[Records of locating words and on-screen elements]
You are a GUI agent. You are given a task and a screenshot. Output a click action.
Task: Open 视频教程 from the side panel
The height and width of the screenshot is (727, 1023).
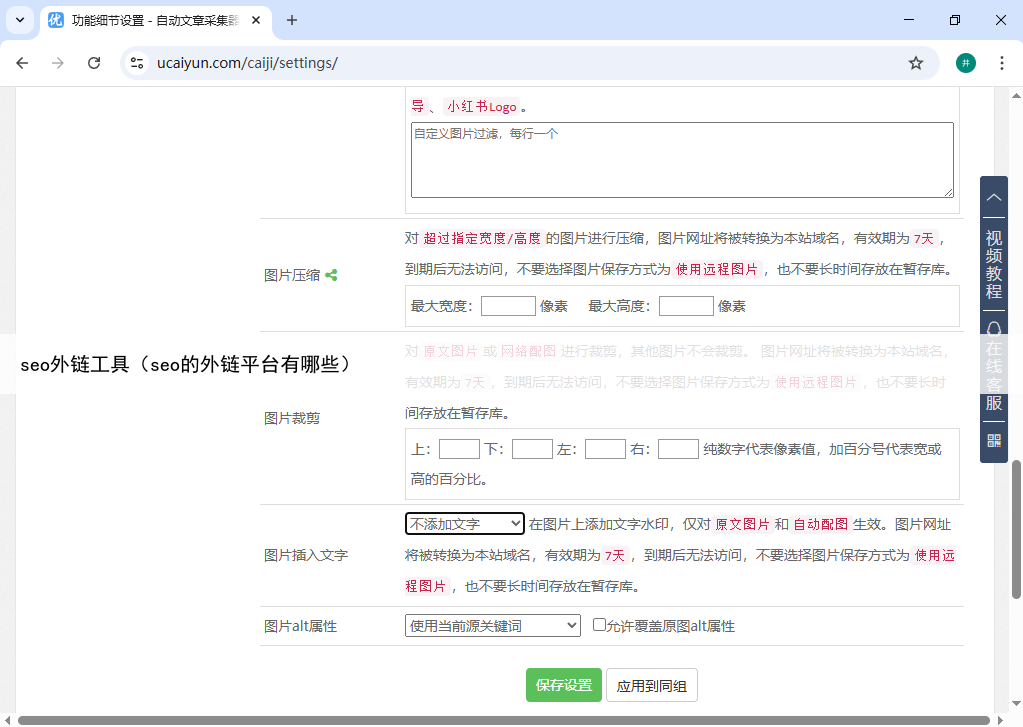(994, 265)
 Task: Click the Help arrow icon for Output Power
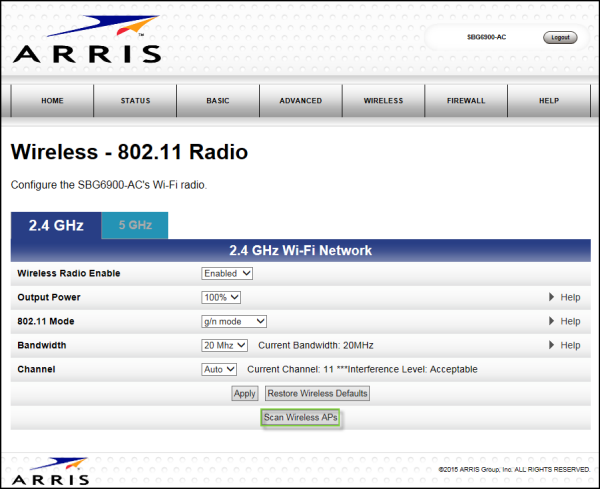click(550, 298)
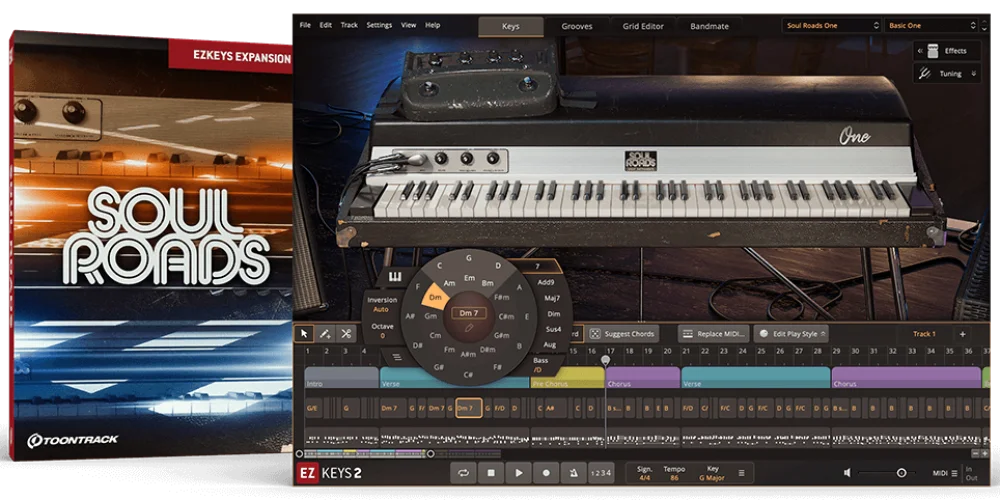Click the Record button in transport
1000x500 pixels.
pos(545,473)
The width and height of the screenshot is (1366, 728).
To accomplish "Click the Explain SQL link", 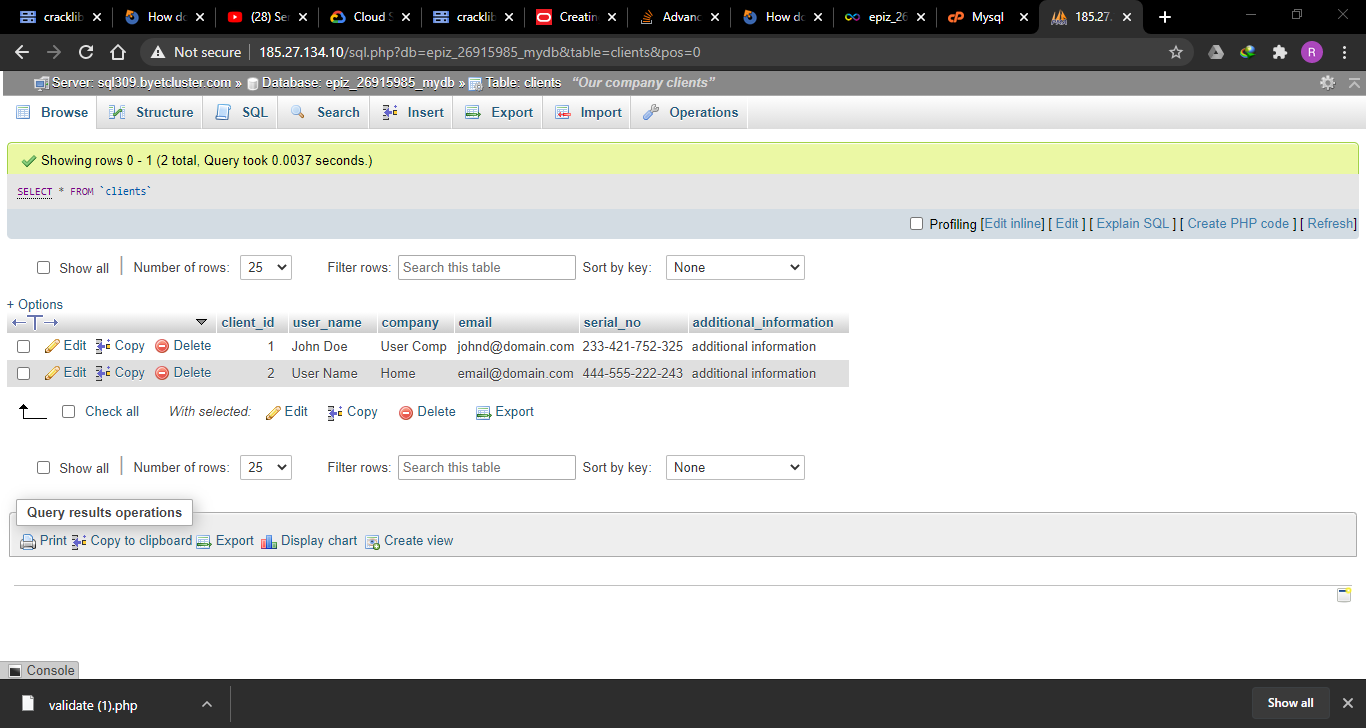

§ **What the exercise asks**:
Please copy out all of the material again, substituting "screen capture" for every "screenshot" and changing nothing else. Omit the pictures from your answer.

§ **Solution to this task**:
You are a GUI agent. You are given a task and a screen capture. Output a click action.
Task: Open 视频教程 from the side panel
The height and width of the screen capture is (727, 1023).
(994, 265)
 Task: Click the Help arrow icon for Output Power
click(550, 298)
Click the Record button in transport
1000x500 pixels.
pos(545,473)
The width and height of the screen capture is (1366, 728).
To accomplish "Click the Explain SQL link", 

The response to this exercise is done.